• Exercise brief
Can you copy the lines below word for word, leaving out the pictures?

Pointing records for screenshots and web pages
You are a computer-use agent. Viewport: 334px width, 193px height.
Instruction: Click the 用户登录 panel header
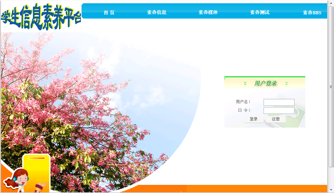point(265,83)
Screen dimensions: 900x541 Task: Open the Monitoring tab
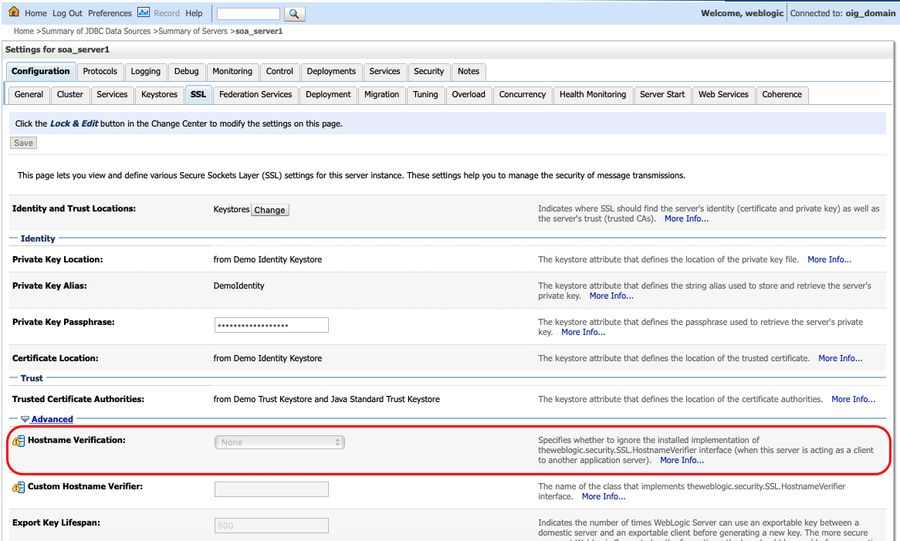(x=232, y=72)
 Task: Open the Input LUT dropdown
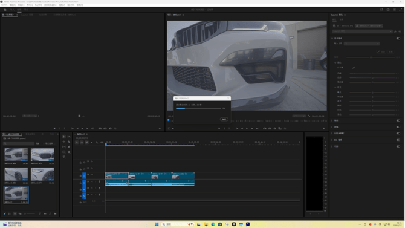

• Response to the exercise
You are a computer-use agent. Viewport: 334px width, 193px height.
Instruction: Click the 用户登录 panel header
point(265,83)
Screen dimensions: 900x541 Task: Open the Monitoring tab
(x=232, y=72)
 Task: Open the Input LUT dropdown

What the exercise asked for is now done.